Figure 1: Three types of typical hallucination.

Causes of Hallucination

Hallucination in MLLMs stems from various factors during data acquisition, model training, and inference:

Data-Related Causes: Hallucinations can arise due to insufficient data, low-quality data which may include noise, and a lack of diversity in training datasets, contributing to biases. The frequent co-occurrence of certain objects within datasets also exacerbates hallucination issues.
Model Architecture and Training: The architecture of MLLMs, often built with separate pre-trained vision and LLMs linked by a cross-modal interface, can lead to hallucinations if the interface alignment is inadequate. Training strategies such as auto-regressive next token prediction, commonly used in LLMs, are insufficient for MLLMs due to their complex spatial data structures.
Inference Issues: During inference, the dilution of visual attention over long sequence generation can result in outputs that are less grounded in visual reality, contributing to hallucination.

Evaluation Metrics and Benchmarks

Assessing hallucination requires meticulous metrics and benchmarks. These include CHAIR for measuring hallucinations in captions and POPE which evaluates object hallucination in a binary manner. The use of LLMs like GPT-4 for assessing generated responses is also common, though it involves substantial computational costs.

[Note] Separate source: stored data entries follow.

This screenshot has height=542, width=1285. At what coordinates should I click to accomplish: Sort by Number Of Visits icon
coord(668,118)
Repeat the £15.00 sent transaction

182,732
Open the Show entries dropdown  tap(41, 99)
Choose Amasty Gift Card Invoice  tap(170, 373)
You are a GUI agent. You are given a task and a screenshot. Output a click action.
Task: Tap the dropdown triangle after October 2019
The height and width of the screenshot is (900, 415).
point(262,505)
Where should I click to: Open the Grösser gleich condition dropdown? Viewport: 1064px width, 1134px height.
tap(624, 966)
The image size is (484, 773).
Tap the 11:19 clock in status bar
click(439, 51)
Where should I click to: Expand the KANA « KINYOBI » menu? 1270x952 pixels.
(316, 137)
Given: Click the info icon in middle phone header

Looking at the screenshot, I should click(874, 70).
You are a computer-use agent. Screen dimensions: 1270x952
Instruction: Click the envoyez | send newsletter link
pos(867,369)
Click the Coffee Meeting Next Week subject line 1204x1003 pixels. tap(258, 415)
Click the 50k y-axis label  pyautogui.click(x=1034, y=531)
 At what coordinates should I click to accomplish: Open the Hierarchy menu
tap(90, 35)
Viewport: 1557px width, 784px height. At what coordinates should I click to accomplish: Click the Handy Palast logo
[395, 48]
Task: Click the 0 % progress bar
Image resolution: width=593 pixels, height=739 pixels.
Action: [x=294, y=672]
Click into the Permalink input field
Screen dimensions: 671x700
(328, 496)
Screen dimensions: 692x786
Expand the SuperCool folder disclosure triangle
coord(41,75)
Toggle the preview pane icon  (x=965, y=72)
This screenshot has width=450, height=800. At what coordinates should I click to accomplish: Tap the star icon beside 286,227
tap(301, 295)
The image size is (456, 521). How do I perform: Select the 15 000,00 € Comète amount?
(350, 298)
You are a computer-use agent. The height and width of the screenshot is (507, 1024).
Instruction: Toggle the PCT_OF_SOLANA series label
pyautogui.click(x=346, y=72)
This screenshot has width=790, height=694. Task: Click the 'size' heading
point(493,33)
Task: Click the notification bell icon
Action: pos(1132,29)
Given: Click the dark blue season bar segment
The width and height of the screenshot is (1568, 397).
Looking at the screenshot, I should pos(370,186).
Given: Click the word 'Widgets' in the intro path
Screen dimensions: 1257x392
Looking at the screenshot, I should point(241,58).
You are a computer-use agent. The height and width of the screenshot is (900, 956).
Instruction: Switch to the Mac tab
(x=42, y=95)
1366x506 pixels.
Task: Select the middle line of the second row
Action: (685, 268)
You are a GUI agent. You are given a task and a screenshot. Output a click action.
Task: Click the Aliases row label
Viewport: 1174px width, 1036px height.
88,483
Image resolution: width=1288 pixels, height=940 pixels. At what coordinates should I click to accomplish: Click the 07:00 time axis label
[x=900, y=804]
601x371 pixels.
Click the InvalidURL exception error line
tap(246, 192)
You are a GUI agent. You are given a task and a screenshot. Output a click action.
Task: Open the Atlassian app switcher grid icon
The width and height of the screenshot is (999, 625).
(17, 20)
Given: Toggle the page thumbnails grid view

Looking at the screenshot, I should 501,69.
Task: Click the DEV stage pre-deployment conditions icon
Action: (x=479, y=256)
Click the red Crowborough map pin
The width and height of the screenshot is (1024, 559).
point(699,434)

Newer benchmarks like AMBER and HallusionBench offer more nuanced evaluations by integrating vision-based and textual assessments.

Mitigation Strategies

To address hallucinations, diverse strategies are employed:

Data-Centric Mitigations: Enhancing data quality and diversity through counterfactual data generation and noise reduction processes are crucial approaches.
Model Enhancements: Improving cross-modal alignment through enhanced model architectures and scaling up the visual resolution of encoders help reduce hallucinations.
Training Adjustments: Incorporating additional learning objectives such as auxiliary supervision and applying reinforcement learning techniques offer pathways to reduce hallucination.
Inference Adjustments: Techniques such as contrastive decoding and guided sentence generation refine output generations to improve consistency with visual inputs.

Future Directions

Future research directions include improving data acquisition strategies, enhancing model architectures for better cross-modal alignment, and developing standardized benchmarks for consistent evaluation. Moreover, leveraging hallucination capabilities tactically as a feature rather than strictly a flaw, could uncover creative applications for MLLMs beyond current use cases.

Conclusion

This survey underscores the challenges hallucination poses to the deployment and trustworthiness of MLLMs. By exploring its causes, evaluation methods, and mitigation strategies, we aim to inspire further research for more reliable and robust multimodal systems. Such advances would significantly contribute to the practical and ethical deployment of these sophisticated AI models in real-world scenarios.